Director: Ben Wheatley
Cast: Lily James, Armie Hammer, Kristin Scott Thomas, Sam Riley
Eight decades ago, an idiosyncratic British director was summoned to Hollywood, where as his first project, he was tasked with making an adaptation of the hottest new novel on the shelves: Daphne du Maurier’s Rebecca. And now, in 2020, another UK filmmaker with a penchant for the unpleasant has come knocking on Hollywood’s door. But Ben Wheatley is no Alfred Hitchcock, and his Rebecca is merely a mannequin, a plastic attraction lacking a soul.
Perhaps that is why the film seems more preoccupied with the costumes than the drama. Perhaps that is why Wheatley concerns himself more with the bells and whistles than finding a beating heart. It’s breathtakingly shot by Wheatley’s regular cinematographer Laurie Rose, and luxuriously scored by Clint Mansell — an effect that gives it the impression of being designed for distribution not on Netflix, but on Instagram.
Watch the Rebecca trailer here
The new Rebecca, based on this yardstick alone, is a lot like Baz Luhrmann’s flamboyant The Great Gatsby, although that film captured the spirit of the source material more successfully than most give it credit for.
Those involved in making Rebecca 2.0 insist that it isn’t a remake, but rather a new adaptation of du Maurier’s novel. This is the fashionable thing to say; a convenient clause invoked by everyone from the Coen Brothers (True Grit) to Tim Burton (Charlie and the Chocolate Factory). Call it what you want — a re-imagining, a reboot, a re-adaptation — just don’t call it a ‘remake’.
But try as he might to distance himself from Hitchcock’s Oscar-winning classic, neither Wheatley nor his cast and crew can shake off the comparisons that will inevitably follow.
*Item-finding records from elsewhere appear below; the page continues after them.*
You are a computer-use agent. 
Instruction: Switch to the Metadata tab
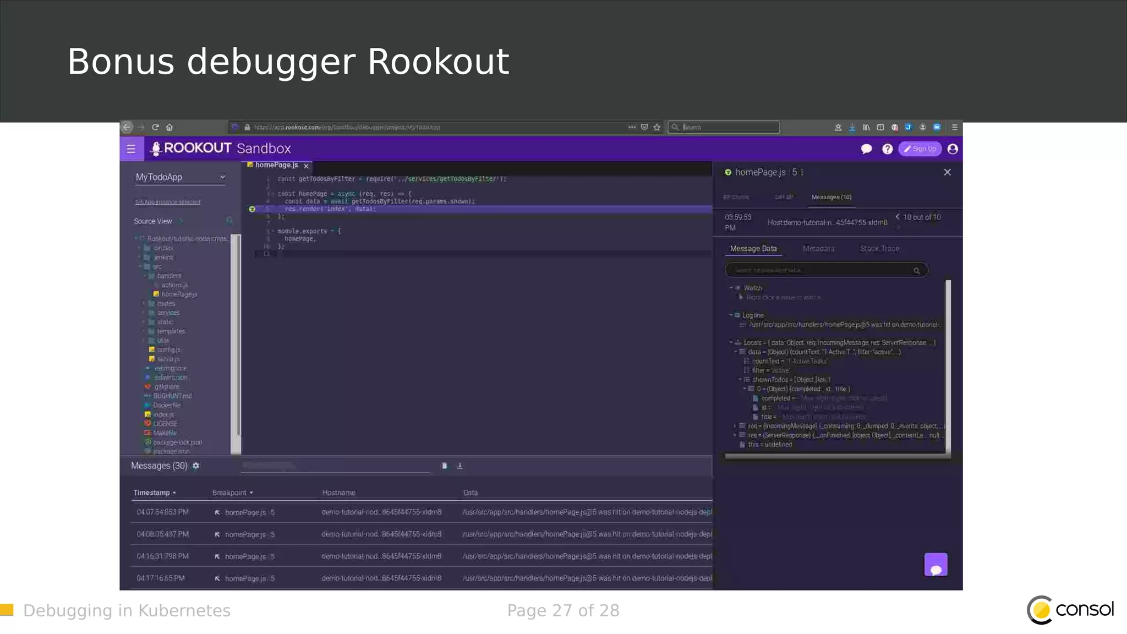click(x=818, y=249)
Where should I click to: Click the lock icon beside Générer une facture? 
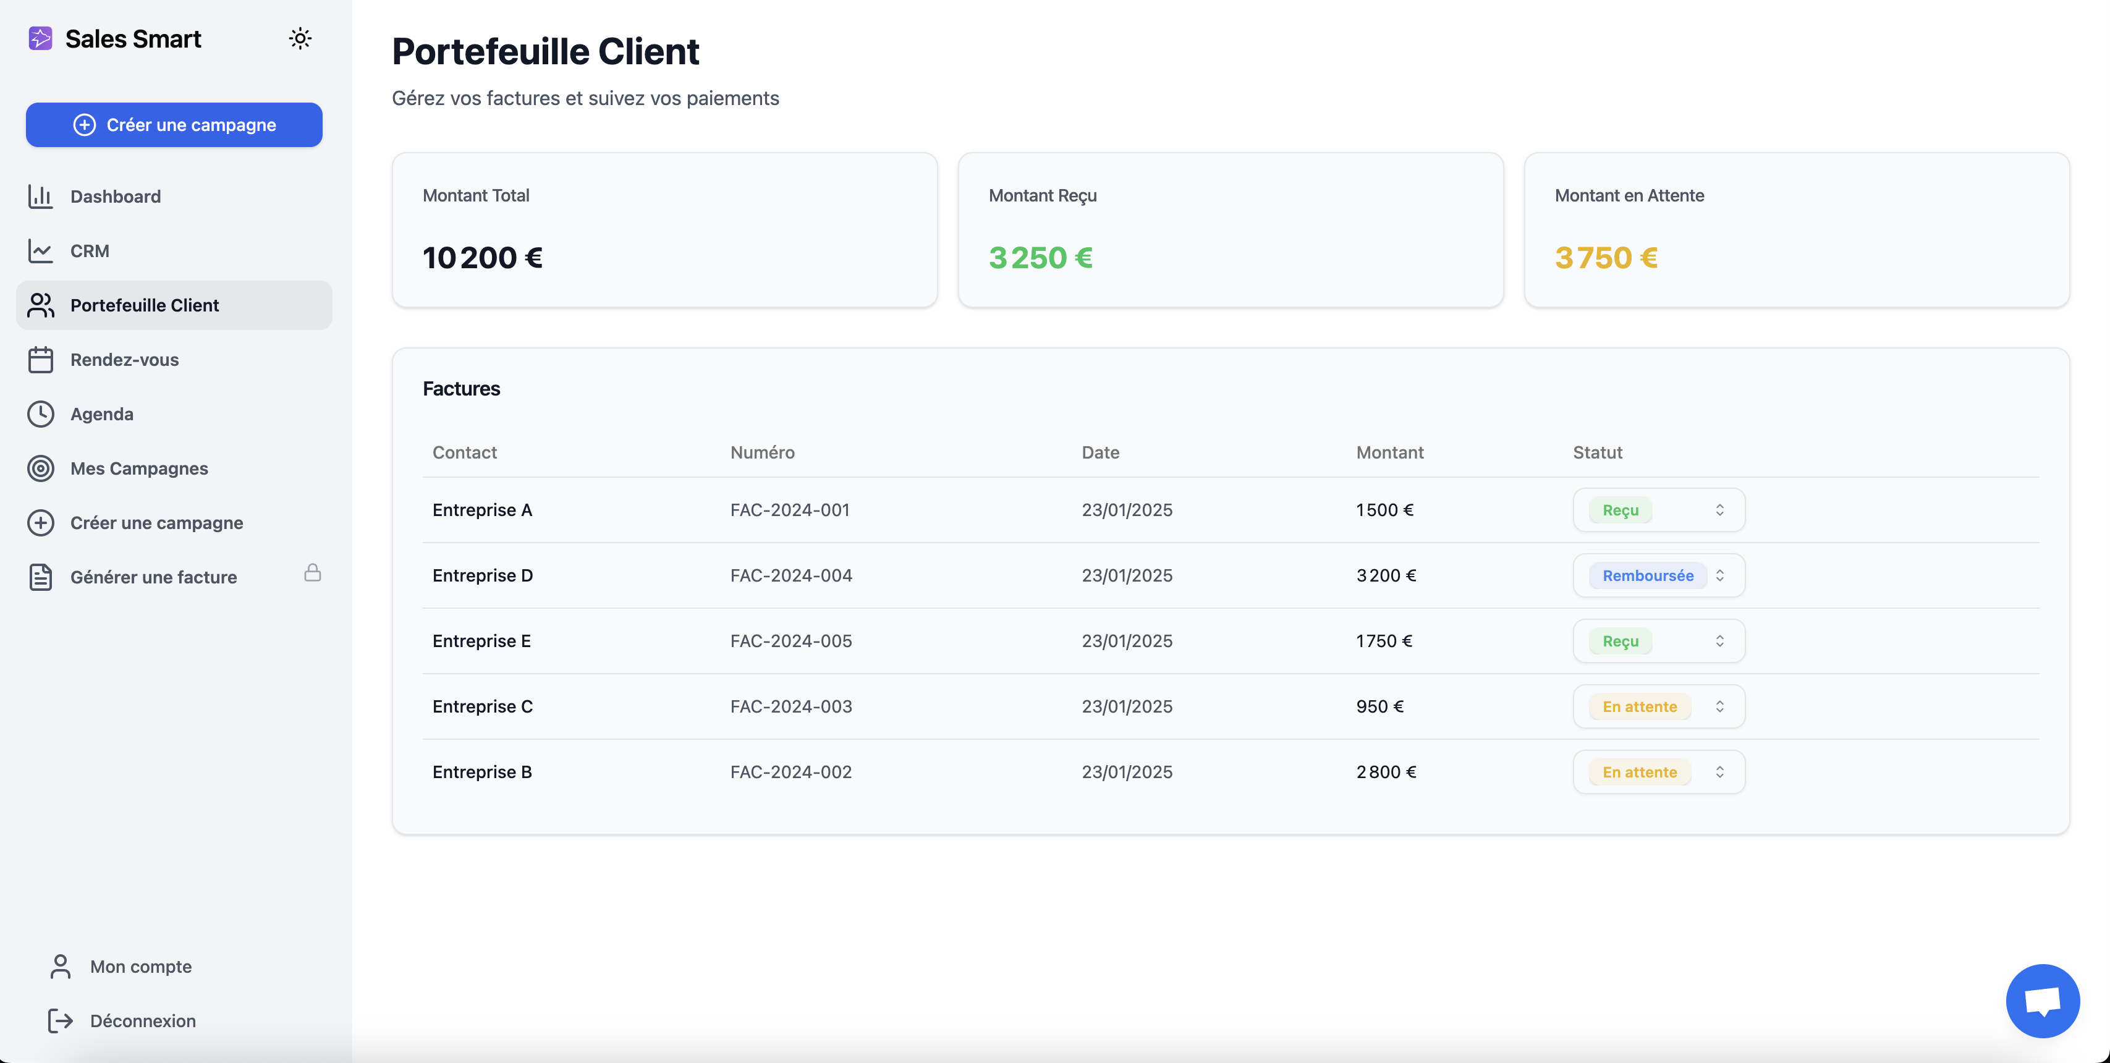[x=312, y=572]
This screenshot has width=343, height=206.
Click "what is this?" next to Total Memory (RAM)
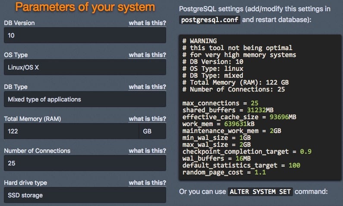tap(147, 118)

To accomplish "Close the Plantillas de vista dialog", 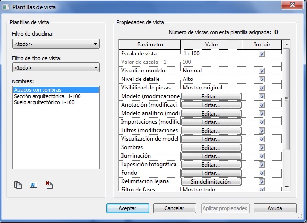I will [x=290, y=6].
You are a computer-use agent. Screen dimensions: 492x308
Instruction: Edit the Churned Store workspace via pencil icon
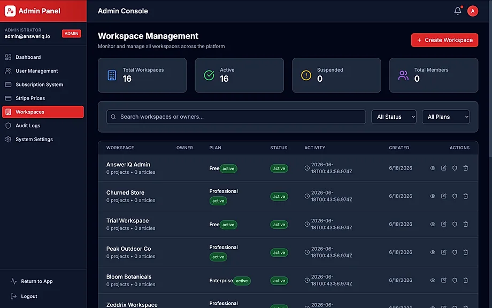click(x=444, y=196)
Both films begin in Monte Carlo, where an unnamed young woman (played by a feisty Lily James) and the reclusive rich-boy Maxim de Winter (a dull Armie Hammer) embark on a whirlwind romance that ends at the altar. De Winter is a widower, visibly struggling with the death of his first wife, Rebecca. She’s never seen, but her spectre haunts every scene, summoned as it is at remarkable regularity by Mrs Danvers, the housekeeper of de Winters’ sprawling estate, Manderley.
It is in Manderley’s cavernous bedrooms and vacant hallways, and along its lush lawns and beautiful beaches that most of the narrative unfolds. And it’s all very pretty — Rebecca is a dazzlingly pretty movie starring distractingly pretty people. It’s the sort of film that you could pause at virtually any moment, rip out the random frame and post it on your Instagram stories without so much as a sneaky edit.
In an inspired bit of casting, Kristin Scott Thomas plays the dour Mrs Danvers, determined, as ever, to not allow the new Mrs de Winter to establish herself as the woman of the house. Danvers’ allegiances, you see, still lie with the late Rebecca. It’s the juiciest role in the film, and Scott Thomas’ performance helps transcend Danvers’ villainous origins, and transforms her into a more sympathetic character — a spellbound spinster clinging to her past.
Perhaps thanks to the involvement of screenwriter Jane Goldman (Kingsman, X-Men: First Class), Wheatley is able to pull to the surface the LGBTQ allegory that was so rudely drowned out in Hitchcock’s film. Much has been written about du Maurier’s sexuality, but until now, it was never made a dominant theme in the several adaptations of her work, including Biren Nag’s Kohraa, starring Biswajeet and Waheeda Rehman.
Wheatley is mostly playing by the rules here, and although he has never been one to check himself, his Rebecca is too timid an adaptation to truly stand out among the flurry of prestige Netflix pictures that will descend upon our homepages in the coming weeks. But even he can’t help himself on a couple of occasions. The first arrives midway through the film, when Wheatley cranks up the Gothic horror and crafts a bizarre party scene that reminded me of a similar one that he directed in his adaptation of JG Ballard’s High Rise. The second arrives like a punch to the gut right at the end. I shan’t reveal more details, but it’s the only time that Wheatley appears to be in the mood for subversion.
After having scrutinised the film, I can conclude that Danvers’ updated arc is the sole justification for the film’s existence. Rebecca is a love story, of that there is no doubt; it’s just not a love story between the people we thought it was about.